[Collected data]
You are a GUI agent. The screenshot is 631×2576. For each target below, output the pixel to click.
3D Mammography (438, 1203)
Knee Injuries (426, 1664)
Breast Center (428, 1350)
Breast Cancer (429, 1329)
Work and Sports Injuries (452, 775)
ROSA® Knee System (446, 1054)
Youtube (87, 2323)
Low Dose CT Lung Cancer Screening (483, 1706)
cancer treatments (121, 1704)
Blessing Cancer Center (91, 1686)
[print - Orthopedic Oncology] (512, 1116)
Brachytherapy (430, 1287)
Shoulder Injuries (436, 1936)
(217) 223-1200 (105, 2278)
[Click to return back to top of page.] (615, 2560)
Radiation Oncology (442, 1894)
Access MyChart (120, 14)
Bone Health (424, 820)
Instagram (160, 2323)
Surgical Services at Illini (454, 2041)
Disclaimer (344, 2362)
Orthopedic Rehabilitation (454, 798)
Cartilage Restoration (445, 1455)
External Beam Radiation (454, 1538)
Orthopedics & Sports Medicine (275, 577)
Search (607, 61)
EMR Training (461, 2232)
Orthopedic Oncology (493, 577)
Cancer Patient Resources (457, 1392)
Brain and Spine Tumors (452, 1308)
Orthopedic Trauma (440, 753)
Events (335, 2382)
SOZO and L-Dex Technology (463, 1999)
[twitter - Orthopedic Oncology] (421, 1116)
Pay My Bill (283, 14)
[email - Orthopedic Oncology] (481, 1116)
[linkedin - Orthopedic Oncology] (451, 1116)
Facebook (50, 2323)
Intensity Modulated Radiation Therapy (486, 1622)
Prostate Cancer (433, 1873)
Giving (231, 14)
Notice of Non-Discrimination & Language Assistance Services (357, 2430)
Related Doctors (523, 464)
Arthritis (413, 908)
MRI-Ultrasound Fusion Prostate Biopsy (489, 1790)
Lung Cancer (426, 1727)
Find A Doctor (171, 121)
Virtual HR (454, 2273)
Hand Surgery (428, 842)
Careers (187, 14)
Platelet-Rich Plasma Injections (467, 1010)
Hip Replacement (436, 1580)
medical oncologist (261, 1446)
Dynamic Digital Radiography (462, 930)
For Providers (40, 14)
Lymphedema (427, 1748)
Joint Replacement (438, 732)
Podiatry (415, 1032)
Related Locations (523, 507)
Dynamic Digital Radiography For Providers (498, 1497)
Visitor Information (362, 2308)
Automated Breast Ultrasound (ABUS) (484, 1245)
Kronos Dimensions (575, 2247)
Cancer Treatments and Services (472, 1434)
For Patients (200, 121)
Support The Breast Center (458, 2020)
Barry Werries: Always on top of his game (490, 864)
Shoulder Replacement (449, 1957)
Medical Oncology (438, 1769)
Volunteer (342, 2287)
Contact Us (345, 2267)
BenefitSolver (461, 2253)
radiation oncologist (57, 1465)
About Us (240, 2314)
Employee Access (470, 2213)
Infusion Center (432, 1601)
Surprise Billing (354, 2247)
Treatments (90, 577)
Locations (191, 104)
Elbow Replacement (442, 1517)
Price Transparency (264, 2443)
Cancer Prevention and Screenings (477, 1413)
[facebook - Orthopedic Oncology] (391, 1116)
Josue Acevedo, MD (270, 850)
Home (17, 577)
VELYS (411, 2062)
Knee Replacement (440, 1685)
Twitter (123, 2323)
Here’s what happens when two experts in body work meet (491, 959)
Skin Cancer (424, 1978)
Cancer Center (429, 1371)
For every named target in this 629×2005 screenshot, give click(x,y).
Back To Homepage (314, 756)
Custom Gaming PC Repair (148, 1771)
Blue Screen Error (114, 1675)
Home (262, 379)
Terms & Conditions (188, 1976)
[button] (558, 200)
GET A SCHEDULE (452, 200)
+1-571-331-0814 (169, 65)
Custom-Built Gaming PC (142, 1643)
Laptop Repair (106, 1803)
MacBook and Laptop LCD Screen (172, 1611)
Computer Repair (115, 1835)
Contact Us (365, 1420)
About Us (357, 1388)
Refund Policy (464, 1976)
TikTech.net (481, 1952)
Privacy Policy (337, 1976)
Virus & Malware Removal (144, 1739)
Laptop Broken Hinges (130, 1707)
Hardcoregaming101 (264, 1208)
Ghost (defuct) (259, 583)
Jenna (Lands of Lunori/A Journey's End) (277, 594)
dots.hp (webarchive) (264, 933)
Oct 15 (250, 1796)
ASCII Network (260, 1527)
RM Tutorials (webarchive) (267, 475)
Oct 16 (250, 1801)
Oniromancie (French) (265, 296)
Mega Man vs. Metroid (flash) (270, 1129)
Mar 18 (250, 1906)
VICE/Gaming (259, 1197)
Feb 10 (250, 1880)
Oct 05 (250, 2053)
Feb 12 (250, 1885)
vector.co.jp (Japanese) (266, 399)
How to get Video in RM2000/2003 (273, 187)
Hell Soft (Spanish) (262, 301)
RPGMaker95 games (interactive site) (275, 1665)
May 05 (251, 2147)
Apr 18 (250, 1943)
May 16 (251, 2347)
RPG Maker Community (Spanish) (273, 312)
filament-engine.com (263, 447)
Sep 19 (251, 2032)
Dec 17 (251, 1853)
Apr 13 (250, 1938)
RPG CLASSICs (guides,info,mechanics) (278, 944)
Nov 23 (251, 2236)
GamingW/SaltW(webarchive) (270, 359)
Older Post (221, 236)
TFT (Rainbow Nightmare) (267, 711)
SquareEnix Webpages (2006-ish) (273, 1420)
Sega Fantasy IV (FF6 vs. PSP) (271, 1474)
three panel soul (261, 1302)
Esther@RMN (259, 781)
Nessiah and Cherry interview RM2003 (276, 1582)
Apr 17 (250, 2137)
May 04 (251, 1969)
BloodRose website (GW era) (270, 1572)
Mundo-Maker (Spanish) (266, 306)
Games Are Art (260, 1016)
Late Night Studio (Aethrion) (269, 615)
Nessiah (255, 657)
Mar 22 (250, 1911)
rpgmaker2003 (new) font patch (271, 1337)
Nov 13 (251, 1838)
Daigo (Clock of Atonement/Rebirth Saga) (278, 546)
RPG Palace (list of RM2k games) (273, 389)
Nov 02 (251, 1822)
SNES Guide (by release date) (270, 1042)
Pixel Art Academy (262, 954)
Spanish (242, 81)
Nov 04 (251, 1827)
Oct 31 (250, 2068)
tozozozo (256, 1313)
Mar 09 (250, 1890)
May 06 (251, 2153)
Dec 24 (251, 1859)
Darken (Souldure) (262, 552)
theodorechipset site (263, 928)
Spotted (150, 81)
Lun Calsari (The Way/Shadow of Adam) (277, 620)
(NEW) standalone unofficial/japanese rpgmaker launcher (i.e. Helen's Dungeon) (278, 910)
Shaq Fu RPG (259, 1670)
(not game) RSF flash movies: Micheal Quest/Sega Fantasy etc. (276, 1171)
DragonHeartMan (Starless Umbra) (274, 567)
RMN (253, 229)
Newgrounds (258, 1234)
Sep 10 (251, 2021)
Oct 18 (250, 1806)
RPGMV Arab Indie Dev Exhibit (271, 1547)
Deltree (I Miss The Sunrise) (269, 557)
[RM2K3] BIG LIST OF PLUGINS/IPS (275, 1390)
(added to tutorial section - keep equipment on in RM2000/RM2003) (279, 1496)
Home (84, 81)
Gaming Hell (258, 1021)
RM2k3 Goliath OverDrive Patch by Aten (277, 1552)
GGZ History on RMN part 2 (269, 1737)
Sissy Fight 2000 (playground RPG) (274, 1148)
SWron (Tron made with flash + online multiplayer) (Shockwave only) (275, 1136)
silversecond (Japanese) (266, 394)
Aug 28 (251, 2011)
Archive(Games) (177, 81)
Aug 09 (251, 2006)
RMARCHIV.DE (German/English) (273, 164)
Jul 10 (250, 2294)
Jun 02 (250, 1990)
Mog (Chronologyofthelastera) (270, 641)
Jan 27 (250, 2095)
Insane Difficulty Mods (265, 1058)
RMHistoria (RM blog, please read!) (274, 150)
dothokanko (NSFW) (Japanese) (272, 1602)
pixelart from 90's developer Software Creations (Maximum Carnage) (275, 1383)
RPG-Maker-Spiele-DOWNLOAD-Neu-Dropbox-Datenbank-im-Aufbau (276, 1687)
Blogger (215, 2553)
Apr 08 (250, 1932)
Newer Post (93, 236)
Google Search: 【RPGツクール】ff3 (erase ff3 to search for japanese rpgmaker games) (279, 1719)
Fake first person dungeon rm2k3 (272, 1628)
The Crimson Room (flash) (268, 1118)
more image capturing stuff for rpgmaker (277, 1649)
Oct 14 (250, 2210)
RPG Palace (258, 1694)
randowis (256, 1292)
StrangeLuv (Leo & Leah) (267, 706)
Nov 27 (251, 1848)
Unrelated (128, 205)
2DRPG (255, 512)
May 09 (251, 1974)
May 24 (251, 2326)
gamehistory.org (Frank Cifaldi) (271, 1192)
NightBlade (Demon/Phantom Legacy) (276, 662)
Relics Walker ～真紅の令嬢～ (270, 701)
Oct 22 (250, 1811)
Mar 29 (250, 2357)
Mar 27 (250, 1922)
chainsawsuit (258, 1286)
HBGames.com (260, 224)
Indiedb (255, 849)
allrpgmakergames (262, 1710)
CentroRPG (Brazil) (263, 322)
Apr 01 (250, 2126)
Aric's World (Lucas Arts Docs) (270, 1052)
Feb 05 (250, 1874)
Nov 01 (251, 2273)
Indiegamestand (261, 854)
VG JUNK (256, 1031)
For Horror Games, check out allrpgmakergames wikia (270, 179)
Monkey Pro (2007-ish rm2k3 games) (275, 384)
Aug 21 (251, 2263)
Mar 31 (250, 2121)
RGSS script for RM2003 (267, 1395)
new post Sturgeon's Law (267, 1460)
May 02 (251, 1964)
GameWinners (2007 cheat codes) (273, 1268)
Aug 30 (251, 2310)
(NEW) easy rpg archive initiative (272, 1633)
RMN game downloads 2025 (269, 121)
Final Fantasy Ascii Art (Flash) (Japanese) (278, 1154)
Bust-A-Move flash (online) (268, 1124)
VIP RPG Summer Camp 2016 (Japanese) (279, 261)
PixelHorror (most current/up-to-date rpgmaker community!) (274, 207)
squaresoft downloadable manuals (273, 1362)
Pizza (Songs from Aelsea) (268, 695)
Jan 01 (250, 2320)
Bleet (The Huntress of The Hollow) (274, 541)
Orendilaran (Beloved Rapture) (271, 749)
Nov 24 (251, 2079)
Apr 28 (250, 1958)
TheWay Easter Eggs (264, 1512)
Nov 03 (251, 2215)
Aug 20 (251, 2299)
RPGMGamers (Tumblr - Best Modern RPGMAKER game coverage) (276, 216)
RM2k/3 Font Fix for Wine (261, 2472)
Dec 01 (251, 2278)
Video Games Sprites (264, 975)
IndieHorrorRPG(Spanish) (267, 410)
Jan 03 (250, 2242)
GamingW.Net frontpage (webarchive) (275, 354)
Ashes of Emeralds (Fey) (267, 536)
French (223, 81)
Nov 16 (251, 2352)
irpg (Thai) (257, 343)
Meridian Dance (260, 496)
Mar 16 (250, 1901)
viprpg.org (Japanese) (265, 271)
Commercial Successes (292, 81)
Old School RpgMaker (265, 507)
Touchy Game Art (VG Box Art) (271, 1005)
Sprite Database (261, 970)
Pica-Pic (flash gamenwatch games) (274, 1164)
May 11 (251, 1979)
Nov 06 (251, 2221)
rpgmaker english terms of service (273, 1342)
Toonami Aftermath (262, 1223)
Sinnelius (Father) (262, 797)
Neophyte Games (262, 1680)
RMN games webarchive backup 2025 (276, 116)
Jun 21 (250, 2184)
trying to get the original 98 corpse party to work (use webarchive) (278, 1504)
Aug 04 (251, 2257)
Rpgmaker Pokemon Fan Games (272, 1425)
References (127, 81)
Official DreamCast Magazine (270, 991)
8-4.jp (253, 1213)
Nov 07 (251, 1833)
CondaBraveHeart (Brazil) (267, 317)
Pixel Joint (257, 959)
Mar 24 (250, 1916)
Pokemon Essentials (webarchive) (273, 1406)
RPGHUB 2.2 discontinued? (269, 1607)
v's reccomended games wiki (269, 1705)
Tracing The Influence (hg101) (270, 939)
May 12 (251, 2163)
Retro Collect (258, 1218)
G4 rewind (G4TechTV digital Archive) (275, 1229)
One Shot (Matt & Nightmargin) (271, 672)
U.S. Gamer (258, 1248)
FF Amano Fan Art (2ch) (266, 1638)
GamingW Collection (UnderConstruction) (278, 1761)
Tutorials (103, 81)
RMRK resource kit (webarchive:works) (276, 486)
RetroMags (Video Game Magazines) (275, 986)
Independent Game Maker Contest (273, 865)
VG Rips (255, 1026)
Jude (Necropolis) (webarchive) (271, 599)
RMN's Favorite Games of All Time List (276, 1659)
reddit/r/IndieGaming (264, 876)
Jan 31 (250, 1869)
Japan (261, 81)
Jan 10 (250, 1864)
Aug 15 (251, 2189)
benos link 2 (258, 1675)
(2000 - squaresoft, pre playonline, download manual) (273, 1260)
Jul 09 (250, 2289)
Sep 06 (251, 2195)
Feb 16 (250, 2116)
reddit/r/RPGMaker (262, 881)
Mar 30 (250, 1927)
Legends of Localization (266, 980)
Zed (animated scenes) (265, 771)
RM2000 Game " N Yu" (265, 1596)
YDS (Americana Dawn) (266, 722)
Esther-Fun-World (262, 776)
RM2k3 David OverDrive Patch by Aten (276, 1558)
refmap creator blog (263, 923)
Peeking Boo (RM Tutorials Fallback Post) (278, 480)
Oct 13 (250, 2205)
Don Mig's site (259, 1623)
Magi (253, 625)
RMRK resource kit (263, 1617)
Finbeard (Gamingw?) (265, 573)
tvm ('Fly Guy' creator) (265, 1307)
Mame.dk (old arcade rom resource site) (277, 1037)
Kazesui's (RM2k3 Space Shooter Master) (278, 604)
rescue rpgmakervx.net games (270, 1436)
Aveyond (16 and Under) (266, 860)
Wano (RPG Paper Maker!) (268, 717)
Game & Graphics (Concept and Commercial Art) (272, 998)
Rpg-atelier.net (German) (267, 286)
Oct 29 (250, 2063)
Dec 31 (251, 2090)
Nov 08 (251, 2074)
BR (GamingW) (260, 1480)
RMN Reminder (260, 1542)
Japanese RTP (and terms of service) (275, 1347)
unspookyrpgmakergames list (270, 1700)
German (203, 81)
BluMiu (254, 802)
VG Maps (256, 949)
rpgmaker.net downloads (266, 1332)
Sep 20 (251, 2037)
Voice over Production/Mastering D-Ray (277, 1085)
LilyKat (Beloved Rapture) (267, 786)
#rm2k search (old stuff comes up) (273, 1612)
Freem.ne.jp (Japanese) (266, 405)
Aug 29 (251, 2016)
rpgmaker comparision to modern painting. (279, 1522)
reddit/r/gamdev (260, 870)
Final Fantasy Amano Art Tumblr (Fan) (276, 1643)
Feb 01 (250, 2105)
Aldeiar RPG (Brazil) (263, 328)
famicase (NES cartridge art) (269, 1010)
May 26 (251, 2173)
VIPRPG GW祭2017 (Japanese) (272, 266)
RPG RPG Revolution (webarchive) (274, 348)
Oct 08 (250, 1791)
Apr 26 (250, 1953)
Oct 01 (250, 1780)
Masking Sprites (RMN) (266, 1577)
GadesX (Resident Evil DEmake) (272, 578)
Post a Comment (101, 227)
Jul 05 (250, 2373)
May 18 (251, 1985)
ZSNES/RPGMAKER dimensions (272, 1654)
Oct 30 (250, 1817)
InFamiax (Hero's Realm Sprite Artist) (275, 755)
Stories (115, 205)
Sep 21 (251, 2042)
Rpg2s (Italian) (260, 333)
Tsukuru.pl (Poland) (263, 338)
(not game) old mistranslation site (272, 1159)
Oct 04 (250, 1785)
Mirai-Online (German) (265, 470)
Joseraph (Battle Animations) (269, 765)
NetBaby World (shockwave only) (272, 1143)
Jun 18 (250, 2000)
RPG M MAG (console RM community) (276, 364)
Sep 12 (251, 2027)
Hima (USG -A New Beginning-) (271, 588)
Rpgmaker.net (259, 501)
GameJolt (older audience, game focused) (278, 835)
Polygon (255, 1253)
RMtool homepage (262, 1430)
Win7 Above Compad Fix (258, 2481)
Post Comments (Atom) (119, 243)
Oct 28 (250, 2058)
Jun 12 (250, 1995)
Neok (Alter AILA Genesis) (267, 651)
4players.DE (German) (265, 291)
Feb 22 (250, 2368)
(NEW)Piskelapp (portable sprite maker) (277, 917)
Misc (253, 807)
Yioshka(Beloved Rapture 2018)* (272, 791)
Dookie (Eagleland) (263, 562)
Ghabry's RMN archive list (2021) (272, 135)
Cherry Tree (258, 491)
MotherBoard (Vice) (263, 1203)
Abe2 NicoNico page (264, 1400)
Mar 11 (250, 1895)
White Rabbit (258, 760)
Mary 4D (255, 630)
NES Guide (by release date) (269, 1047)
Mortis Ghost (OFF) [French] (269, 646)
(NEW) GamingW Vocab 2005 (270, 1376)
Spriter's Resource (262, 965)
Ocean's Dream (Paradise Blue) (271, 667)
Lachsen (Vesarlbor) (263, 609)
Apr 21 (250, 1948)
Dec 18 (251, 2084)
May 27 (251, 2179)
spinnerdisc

__The task__: Repeat, exactly as they stand above, the lines from the line with "Sep 06 (251, 2195)" to the line with "LilyKat (Beloved Rapture) (267, 786)", both lines included.

__Response__:
Sep 06 (251, 2195)
Feb 16 (250, 2116)
reddit/r/RPGMaker (262, 881)
Mar 30 (250, 1927)
Legends of Localization (266, 980)
Zed (animated scenes) (265, 771)
RM2000 Game " N Yu" (265, 1596)
YDS (Americana Dawn) (266, 722)
Esther-Fun-World (262, 776)
RM2k3 David OverDrive Patch by Aten (276, 1558)
refmap creator blog (263, 923)
Peeking Boo (RM Tutorials Fallback Post) (278, 480)
Oct 13 (250, 2205)
Don Mig's site (259, 1623)
Magi (253, 625)
RMRK resource kit (263, 1617)
Finbeard (Gamingw?) (265, 573)
tvm ('Fly Guy' creator) (265, 1307)
Mame.dk (old arcade rom resource site) (277, 1037)
Kazesui's (RM2k3 Space Shooter Master) (278, 604)
rescue rpgmakervx.net games (270, 1436)
Aveyond (16 and Under) (266, 860)
Wano (RPG Paper Maker!) (268, 717)
Game & Graphics (Concept and Commercial Art) (272, 998)
Rpg-atelier.net (German) (267, 286)
Oct 29 (250, 2063)
Dec 31 (251, 2090)
Nov 08 (251, 2074)
BR (GamingW) (260, 1480)
RMN Reminder (260, 1542)
Japanese RTP (and terms of service) (275, 1347)
unspookyrpgmakergames list (270, 1700)
German (203, 81)
BluMiu (254, 802)
VG Maps (256, 949)
rpgmaker.net downloads (266, 1332)
Sep 20 (251, 2037)
Voice over Production/Mastering D-Ray (277, 1085)
LilyKat (Beloved Rapture) (267, 786)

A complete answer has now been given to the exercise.